Bagian Dokumen:
#####

Data Indonesia Survey Center dan Asosiasi Penyelenggara Jasa Internet Indonesia menyebutkan, selama masa pandemi ini penggunaan internet meningkat tajam. Di Sumatera saja, kenaikan jumlah pengguna internet 1 juta hingga 1,5 juta orang per provinsi.
Peningkatan paling signifikan di Lampung. Selama semester kedua ini, kenaikan jumlah pengguna bahkan hampir 2 juta orang, yakni dari 3,3 juta menjadi 5,26 juta pengguna. Sedangkan jumlah pengguna internet di Riau naik dari 3,5 juta menjadi 4,4 juta. Dari total 266 juta penduduk Indonesia, pengguna internet telah mencapai 196,7 juta atau sekitar 73,7 persen.
”Pemanfaatan internet yang kian besar, jika tak diantisipasi, dapat menjadi alat cuci otak dan pendoktrinan paham tertentu,” ujar Direktur Bela Negara Kementerian Pertahanan Brigadir Jenderal Jubei Levianto, dalam webinar Sosialisasi Kesadaran Bela Negara Provinsi Jambi, Jumat (13/11/2020).
Pengguna telepon seluler dan media sosial
Lebih lanjut Kepala Seksi Pemulihan Korban, Deputi Bidang Pencegahan, Perlindungan, dan Deradikalisasi Badan Nasional Penanggulangan Terorisme M Lutfi mengatakan, selama masa pandemi ini, meningkatnya penggunaan internet telah dimanfaatkan teroris. Secara khusus dalam kaitannya dengan Covid-19, ada teroris yang memainkan narasi Covid-19 sebagai azab. Pandemi dinarasikan sebagai bentuk hukuman Tuhan kepada negara dan aparat.

#####

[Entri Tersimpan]
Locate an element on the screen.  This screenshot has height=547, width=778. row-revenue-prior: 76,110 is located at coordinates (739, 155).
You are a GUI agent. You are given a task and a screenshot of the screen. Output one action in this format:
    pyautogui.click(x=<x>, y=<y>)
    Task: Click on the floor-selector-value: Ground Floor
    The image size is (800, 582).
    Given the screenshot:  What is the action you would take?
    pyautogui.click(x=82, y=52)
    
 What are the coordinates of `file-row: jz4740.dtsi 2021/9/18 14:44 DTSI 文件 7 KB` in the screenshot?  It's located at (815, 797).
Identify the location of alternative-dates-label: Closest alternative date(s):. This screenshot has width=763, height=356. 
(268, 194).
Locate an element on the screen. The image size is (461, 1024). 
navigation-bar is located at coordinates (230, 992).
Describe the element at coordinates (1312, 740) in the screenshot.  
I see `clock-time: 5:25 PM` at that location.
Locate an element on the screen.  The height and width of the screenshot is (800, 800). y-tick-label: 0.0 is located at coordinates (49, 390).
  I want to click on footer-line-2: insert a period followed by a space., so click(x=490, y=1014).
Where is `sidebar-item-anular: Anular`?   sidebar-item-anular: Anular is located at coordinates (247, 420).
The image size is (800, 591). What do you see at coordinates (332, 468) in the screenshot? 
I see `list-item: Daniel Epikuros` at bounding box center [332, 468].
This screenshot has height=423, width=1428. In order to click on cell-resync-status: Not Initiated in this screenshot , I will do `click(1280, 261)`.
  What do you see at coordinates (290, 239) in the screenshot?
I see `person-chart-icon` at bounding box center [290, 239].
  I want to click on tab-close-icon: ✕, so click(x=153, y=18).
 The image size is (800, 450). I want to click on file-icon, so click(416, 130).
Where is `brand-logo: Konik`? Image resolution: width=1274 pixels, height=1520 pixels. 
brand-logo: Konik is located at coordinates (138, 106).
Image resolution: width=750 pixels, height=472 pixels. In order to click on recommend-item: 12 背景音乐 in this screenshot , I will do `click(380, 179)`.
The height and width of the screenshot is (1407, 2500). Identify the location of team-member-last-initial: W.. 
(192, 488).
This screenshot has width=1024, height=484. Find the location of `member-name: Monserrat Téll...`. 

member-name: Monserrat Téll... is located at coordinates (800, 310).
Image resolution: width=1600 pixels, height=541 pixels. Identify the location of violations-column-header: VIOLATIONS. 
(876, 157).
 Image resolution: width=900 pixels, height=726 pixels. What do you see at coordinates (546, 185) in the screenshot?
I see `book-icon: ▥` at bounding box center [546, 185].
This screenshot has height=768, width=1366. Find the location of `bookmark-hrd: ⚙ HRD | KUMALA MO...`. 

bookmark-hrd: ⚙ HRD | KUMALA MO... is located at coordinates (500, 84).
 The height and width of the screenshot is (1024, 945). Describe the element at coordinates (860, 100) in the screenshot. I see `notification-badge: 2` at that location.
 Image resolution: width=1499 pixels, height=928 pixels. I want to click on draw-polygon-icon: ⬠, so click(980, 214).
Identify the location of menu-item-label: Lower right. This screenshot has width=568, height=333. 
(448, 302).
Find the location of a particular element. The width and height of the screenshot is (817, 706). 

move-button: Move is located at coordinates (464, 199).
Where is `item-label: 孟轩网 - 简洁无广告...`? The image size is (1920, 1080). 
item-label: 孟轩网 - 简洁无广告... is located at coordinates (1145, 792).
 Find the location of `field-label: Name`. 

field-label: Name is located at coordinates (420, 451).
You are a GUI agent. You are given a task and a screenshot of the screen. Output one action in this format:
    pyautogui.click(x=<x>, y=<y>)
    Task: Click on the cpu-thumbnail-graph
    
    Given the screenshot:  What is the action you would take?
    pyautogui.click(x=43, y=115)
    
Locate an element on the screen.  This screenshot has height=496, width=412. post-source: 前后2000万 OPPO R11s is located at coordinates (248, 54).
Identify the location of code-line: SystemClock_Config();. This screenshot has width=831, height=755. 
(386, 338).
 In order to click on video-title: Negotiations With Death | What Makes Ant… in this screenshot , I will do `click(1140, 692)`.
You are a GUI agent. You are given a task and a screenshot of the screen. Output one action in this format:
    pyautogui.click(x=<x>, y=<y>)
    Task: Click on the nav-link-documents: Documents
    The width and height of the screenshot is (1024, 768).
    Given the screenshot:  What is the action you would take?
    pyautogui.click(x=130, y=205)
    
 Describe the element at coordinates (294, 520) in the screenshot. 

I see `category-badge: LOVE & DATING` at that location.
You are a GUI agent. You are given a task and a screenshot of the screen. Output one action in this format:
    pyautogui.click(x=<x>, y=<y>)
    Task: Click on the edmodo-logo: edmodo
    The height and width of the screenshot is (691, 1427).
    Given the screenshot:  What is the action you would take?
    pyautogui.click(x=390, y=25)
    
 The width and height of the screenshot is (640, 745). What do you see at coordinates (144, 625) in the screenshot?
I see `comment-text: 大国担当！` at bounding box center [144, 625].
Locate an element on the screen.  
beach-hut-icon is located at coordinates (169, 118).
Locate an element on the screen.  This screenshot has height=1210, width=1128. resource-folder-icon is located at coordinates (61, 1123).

#####

Ketentuan Tugas:
(1) Jawab pertanyaan berikut berdasarkan artikel tentang penggunaan internet di masa pandemi.
(a) Menjadi berapa jumlah pengguna internet di Riau setelah naik?
(b) Pada hari dan tanggal berapa webinar Sosialisasi Kesadaran Bela Negara Provinsi Jambi berlangsung?
(c) Sebagai apa Covid-19 dinarasikan oleh teroris?
(2) Tuliskan ulang bagian artikel tentang penggunaan internet di masa pandemi, mulai dari "Peningkatan paling signifikan" dan berakhir pada "Jambi, Jumat (13/11/2020).".
(3) Tuliskan kelanjutan artikel tentang penggunaan internet di masa pandemi setelah kalimat terakhirnya.
Baris-baris tersebut tidak diperlukan.

Jawaban yang Diberikan:
(1)
(a) 4,4 juta pengguna.
(b) Jumat, 13/11/2020.
(c) Sebagai azab.

(2)
Peningkatan paling signifikan di Lampung. Selama semester kedua ini, kenaikan jumlah pengguna bahkan hampir 2 juta orang, yakni dari 3,3 juta menjadi 5,26 juta pengguna. Sedangkan jumlah pengguna internet di Riau naik dari 3,5 juta menjadi 4,4 juta. Dari total 266 juta penduduk Indonesia, pengguna internet telah mencapai 196,7 juta atau sekitar 73,7 persen.
”Pemanfaatan internet yang kian besar, jika tak diantisipasi, dapat menjadi alat cuci otak dan pendoktrinan paham tertentu,” ujar Direktur Bela Negara Kementerian Pertahanan Brigadir Jenderal Jubei Levianto, dalam webinar Sosialisasi Kesadaran Bela Negara Provinsi Jambi, Jumat (13/11/2020).

(3)
Teroris juga memainkan narasi Covid-19 dengan memprovokasi dan mengadu domba serta menimbulkan kebencian terhadap pemerintah. Sejumlah isu pembatasan sosial dimainkan sebagai narasi untuk menimbulkan kepanikan massal. Ada pula yang membingkai pembebasan narapidana sebagai cipta kondisi anarki sosial dan persiapan untuk beraksi. Brigadir Jenderal Jubei Levianto mengatakan, ”Berbagai isu dimainkan lewat narasi untuk menciptakan teror.”
Selama masa pandemi ini, meningkatnya penggunaan internet telah dimanfaatkan teroris. Secara khusus dalam kaitannya dengan Covid-19, ada teroris yang memainkan narasi Covid-19 sebagai azab. Pandemi dinarasikan sebagai bentuk hukuman Tuhan kepada negara dan aparat. (M Luthfi)
Pihaknya mencermati, pelaku terorisme dan radikalisme semakin banyak dan meluas pada berbagai kalangan, termasuk kaum perempuan. Keterlibatan kaum perempuan dalam praktik teror dan radikal bahkan lebih mengkhawatirkan. Mereka melibatkan anak-anaknya sendiri untuk beraksi.
Temuan lainnya adalah keterlibatan kalangan aparatur sipil negara (ASN). Pihaknya mendapatkan 36 aduan yang sudah diverifikasi melibatkan keterlibatan ASN. Dari jumlah tersebut, 21 ASN pada verifikasi tahap I dan 15 ASN pada verifikasi tahap II. Sebanyak 11 ASN akhirnya terbukti terkait upaya radikalisme.
Menurut Lutfi, untuk mencegah meluasnya terorisme dan radikalisme, perlawanan harus dilakukan. Penyisiran dalam media sosial terus dilakukan. Tindak lanjutnya berupa penutupan situs, de-registrasi domain, penyaringan IP addres, penyaringan konten, serta penyaringan lewat mesin pencari.
Ia pun mengimbau masyarakat segera melaporkan adanya berita tidak benar atau hoaks melalui aplikasi Getar Media. Adanya laporan akan ditindaklanjuti dengan upaya tegas aparat.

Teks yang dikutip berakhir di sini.